## Tasks for this exercise
a – In the article on protecting the Chicago River, how large is the region whose water infrastructure the Metropolitan Water Reclamation District is responsible for?
b – Continue the article on protecting the Chicago River, picking up right after its last sentence.

## Passage for review
Start of Block
The adult is back in the room: EPA weighs in forcefully on protecting the Chicago River

 

The Clean Water Act is the landmark 1972 law that sets a goal of making all US waters “fishable and swimmable.”  But sometimes it’s tough to tell exactly who’s in charge of making that happen.  Generally speaking, the law provides that states get to be in charge of issuing the water discharge permits and managing water quality issues day to day, but the federal government is in charge of setting certain minimum standards and making sure that the states are doing their job.  The U.S. Environmental Protection Agency, in other words, is supposed to be the adult in the room. 

Here in Illinois, we have been in need for a long time of some adult supervision of the Metropolitan Water Reclamation District, the entity in charge of treating our sewage in the greater Chicago metro area.  The District is responsible for the water infrastructure in a 900 square mile region often referred to loosely as Chicagoland, which largely centers around the waterways used to reverse the flow of the Chicago River a century ago to move sewer discharge away from Lake Michigan.  The Illinois EPA, to its credit, has been striving for the greater part of this decade to try to force the District to take this rather basic step to protect public health, as well as other measures to protect the Chicago River aquatic environment.  The District, however, has spent more the $13 million – almost $1 million of that on lawyers alone – to fight IEPA’s proposal.
End of Block
## Given data
Start of Block
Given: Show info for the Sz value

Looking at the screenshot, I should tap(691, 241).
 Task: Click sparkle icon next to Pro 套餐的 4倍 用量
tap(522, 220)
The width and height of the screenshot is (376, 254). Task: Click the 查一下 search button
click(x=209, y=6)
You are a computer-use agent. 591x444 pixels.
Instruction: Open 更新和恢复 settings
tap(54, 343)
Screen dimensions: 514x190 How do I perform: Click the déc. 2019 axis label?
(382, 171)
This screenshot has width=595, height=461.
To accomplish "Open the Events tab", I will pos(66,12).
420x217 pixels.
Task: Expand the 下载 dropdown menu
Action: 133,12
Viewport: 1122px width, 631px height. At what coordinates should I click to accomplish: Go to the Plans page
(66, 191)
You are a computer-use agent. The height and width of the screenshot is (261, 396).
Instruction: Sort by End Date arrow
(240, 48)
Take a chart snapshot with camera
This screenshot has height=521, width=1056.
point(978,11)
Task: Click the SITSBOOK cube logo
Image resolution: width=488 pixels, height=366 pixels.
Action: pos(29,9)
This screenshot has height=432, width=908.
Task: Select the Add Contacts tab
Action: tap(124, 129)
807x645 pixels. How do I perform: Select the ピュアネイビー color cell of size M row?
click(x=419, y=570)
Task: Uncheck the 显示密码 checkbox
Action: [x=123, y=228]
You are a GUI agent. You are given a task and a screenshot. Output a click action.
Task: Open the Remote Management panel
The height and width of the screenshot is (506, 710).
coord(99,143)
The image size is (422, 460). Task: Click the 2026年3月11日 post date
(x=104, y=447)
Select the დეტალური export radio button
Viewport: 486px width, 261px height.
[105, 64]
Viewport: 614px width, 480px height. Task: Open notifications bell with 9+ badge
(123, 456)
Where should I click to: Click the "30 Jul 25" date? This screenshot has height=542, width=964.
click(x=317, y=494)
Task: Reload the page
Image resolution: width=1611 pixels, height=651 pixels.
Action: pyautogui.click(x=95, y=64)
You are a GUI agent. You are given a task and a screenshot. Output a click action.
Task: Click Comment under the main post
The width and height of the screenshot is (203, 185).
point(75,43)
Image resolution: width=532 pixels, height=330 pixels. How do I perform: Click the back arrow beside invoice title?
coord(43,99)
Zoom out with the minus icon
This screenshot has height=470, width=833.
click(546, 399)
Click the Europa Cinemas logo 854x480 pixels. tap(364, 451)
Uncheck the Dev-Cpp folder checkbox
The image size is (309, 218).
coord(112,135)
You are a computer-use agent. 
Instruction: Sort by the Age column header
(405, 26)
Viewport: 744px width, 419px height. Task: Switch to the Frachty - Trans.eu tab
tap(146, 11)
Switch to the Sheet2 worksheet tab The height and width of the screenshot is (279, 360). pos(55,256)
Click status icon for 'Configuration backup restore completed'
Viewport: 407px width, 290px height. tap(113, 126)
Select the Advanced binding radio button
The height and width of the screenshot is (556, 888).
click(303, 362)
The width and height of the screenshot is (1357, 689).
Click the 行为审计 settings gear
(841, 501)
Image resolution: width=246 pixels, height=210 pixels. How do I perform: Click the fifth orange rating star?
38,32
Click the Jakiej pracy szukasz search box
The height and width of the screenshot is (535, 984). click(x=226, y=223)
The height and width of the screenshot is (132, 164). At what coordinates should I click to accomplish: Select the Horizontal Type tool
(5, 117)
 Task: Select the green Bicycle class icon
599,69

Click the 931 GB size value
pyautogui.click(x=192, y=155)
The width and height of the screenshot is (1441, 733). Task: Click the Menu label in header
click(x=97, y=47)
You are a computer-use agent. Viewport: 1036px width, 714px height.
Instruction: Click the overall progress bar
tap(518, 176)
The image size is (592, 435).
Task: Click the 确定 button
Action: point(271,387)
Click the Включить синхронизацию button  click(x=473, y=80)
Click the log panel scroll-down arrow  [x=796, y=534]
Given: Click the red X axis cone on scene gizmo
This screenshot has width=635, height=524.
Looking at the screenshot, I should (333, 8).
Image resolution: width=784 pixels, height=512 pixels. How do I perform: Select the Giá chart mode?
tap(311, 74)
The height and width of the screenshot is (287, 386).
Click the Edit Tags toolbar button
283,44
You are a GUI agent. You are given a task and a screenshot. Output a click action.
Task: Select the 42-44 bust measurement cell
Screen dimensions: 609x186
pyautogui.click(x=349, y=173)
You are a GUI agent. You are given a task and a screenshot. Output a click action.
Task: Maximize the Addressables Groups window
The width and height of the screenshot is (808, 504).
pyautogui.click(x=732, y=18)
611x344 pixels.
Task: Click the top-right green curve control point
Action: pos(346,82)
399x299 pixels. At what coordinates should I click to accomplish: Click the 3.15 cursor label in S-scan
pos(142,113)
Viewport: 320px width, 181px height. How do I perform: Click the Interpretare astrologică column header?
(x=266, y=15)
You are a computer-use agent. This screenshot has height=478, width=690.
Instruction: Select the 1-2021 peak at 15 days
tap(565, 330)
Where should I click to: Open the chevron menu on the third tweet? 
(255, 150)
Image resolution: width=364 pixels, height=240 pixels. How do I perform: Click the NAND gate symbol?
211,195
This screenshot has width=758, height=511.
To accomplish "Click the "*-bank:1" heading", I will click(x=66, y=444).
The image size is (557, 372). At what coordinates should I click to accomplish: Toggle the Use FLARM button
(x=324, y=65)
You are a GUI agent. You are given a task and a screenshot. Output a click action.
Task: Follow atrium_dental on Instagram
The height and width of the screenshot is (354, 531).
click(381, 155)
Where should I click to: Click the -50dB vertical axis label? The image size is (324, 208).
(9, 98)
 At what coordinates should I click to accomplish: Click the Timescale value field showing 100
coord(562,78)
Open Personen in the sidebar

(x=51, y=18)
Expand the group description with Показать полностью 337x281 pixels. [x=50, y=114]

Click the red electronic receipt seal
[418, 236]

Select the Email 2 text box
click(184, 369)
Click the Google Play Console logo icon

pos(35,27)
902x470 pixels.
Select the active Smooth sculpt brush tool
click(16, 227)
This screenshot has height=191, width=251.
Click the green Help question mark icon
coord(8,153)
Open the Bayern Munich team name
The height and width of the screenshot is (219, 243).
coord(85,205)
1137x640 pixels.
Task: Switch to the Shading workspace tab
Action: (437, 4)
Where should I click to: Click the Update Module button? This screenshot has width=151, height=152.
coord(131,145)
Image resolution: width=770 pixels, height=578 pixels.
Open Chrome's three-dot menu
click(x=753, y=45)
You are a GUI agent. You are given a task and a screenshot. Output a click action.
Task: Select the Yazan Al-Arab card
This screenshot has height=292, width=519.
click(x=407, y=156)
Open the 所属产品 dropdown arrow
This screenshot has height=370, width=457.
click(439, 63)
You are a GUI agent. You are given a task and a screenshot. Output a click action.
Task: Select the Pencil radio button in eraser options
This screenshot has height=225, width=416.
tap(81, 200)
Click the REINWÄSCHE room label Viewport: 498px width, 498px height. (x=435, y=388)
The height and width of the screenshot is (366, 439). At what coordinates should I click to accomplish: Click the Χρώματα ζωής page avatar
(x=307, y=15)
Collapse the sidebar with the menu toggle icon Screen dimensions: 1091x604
End of Block
## Answers for each item
a – 900 square miles

b –
For a long time, the US EPA was silent in all of this.  Agency staffers would quietly observe public hearings regarding the IEPA’s disinfection proposal before the Illinois Pollution Control Board.  But not a word was spoken or document submitted to the hearings…until now.  That silence has been broken.  In rapid succession, the US EPA has forcefully weighed in, with both IEPA and the Pollution Control Board, to make clear that the District is going to need to comply with the Clean Water Act like everyone else.  

In April of this year, US EPA weighed in regarding Illinois’ EPA’s analysis behind its disinfection rule proposal.  The federal Agency said that the proposal, which MWRD has so apocalyptically battled, may not even go far enough.   US EPA reviewed the limited list of reasons that state agencies are allowed to cite for putting off meeting the Clean Water Act “fishable and swimmable” standard, and found that Illinois EPA needed to take a closer look at whether a couple of were really applicable.  Although this letter was initially misconstrued as a judgment by US EPA that swimming is appropriate throughout the Chicago River system, it didn’t actually say that.  It merely points out that the presence of combined sewer overflows (CSOs) – the mixture of raw sewage and rainwater discharged to the river on rainy days – isn’t a good reason for saying the River can’t be cleaned up enough to swim in, because there are things that can be done to get rid of the CSOs.  And although barge traffic may make swimming dangerous in certain parts of the River on weekdays, that’s not a good reason to assume it will be a problem in all segments and on weekends.  Especially since it is pretty clear that on some parts of the CAWS, people are already swimming, tubing, water skiing, and jet skiing regardless of whether Illinois EPA thinks that’s a good idea.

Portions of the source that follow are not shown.